DNA Damage and NK cell recognition of HIV-infected cells

Frederic Delebecque, UC Berkeley
2006

HIV has infected more than 60 million people worldwide ands has led to more than 23 million deaths. At present, there are about 40 million people who are living with HIV infection, and there were 5 million new infections in 2004. As part of the innate immune system, natural killer (NK) cells might have an important role in host defense against HIV infection, as well as in the control of HIV replication in vivo. In this regard, it is important to understand how NK cells and HIV interact. Recent studies demonstrate that an important class of proteins that stimulate NK cells, called NKG2D ligands, are upregulated in cells infected with certain viruses and other pathogens, as well as in tumor cells. The NKG2D ligands bind to the NKG2D stimulatory receptor expressed by NK cells and some T cells. In tumor cells, expression of these ligands has been shown to be a consequence of the activation of the DNA damage response pathway. Other studies show that HIV can activate the DNA damage pathway as a result of the action of viral proteins, such as viral protein R (VPR) and integrase (IN). Therefore, induction of the DNA damage response by HIV VPR and IN may play a role in sensitizing infected cells to attack by NK cells. Using wildtype and mutant HIV-1, as well as retroviral vectors that direct the expression of VPR and IN, we propose to determine the role of VPR, IN and the DNA damage response in upregulating NKG2D ligands in cells infected with HIV-1. To assess the role of the DNA damage response, various steps in the DNA damage pathway will be blocked in fibroblasts before infecting the cells.
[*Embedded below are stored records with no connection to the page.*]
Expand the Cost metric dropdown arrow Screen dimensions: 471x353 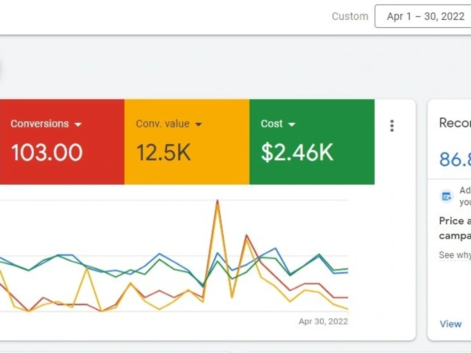coord(292,124)
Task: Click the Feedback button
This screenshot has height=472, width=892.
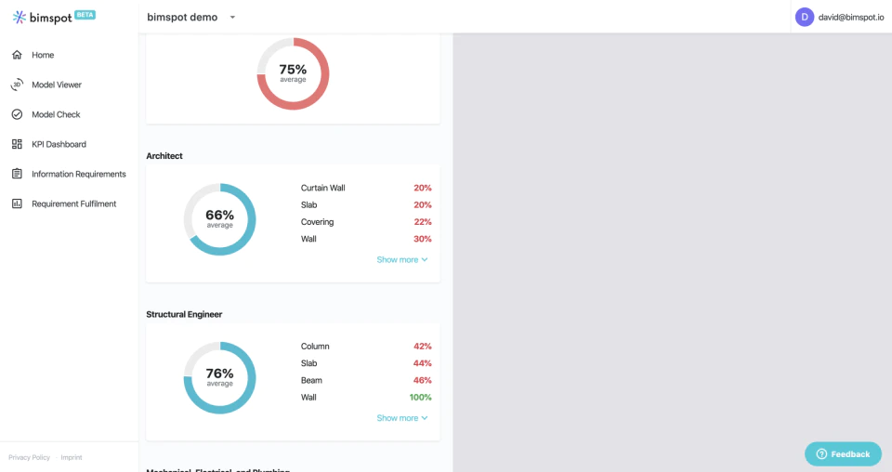Action: coord(843,453)
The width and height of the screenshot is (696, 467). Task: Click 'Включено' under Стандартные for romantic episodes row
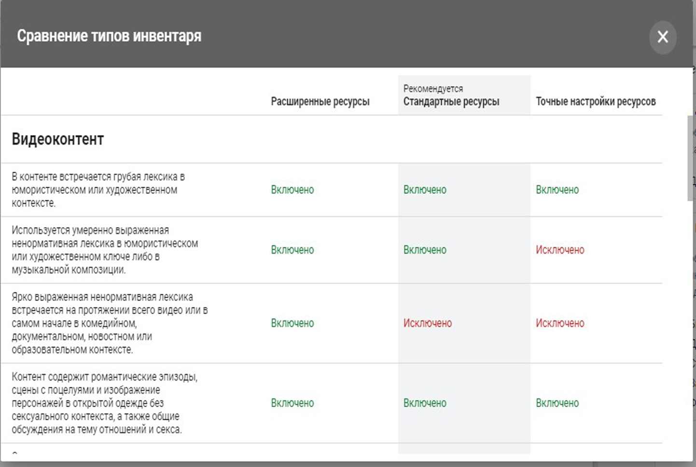tap(425, 403)
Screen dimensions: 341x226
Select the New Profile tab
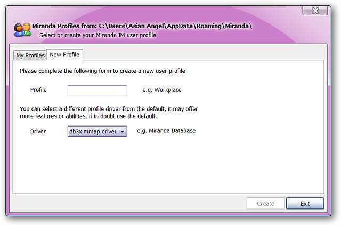64,55
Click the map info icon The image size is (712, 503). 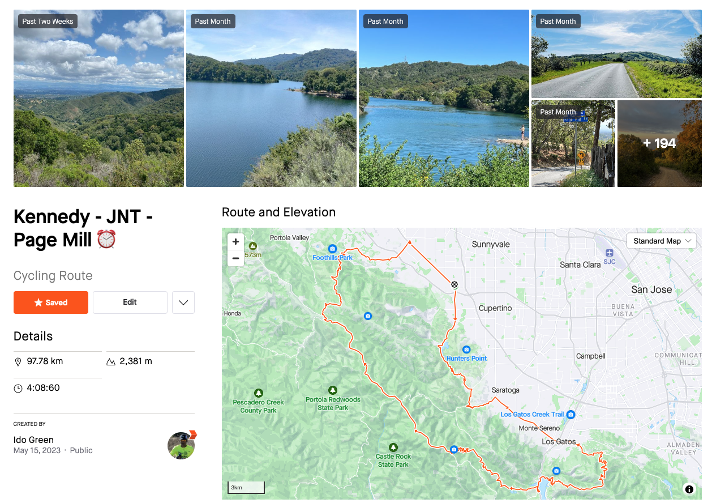coord(689,489)
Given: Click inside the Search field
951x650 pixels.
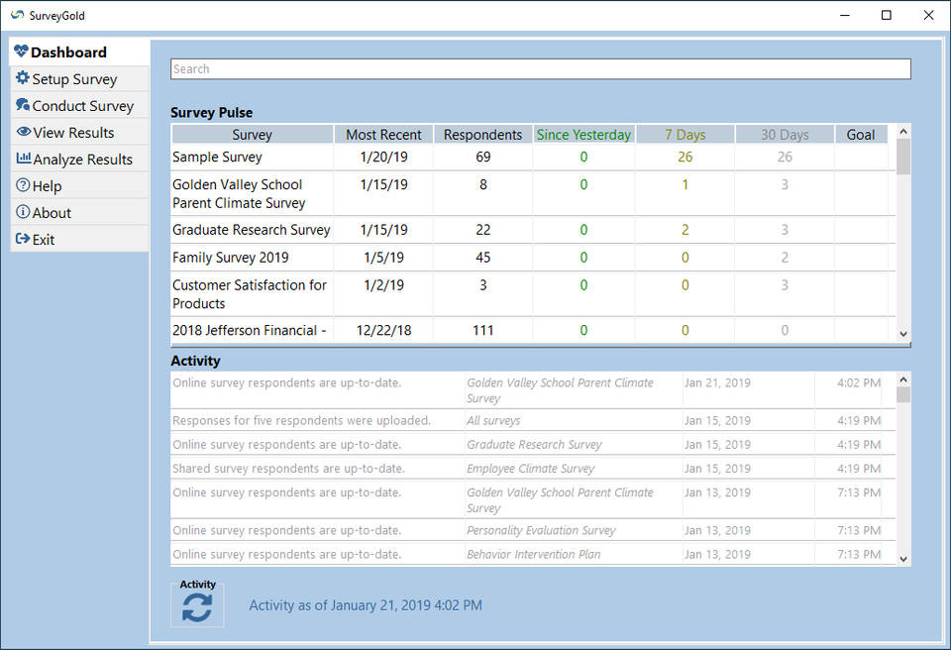Looking at the screenshot, I should click(x=540, y=69).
The ATM (ataxia telangiectasia mutated) and ATR (ATM- and Rad3-related) protein kinases or two downstream transducer proteins in the pathway, Chk1 and Chk2, will be inhibited with specific siRNAs or pharmacological inhibitors. Upregulation of ligands at the mRNA level and at the cell surface, and sensitivity to NK cells will be assessed.

The long-term aim of this project is to identify how proteins, made as a result of a major stress-pathway, can enhance NK cell responses to HIV-1, and how such knowledge can be used to develop therapies to reduce the development of AIDS.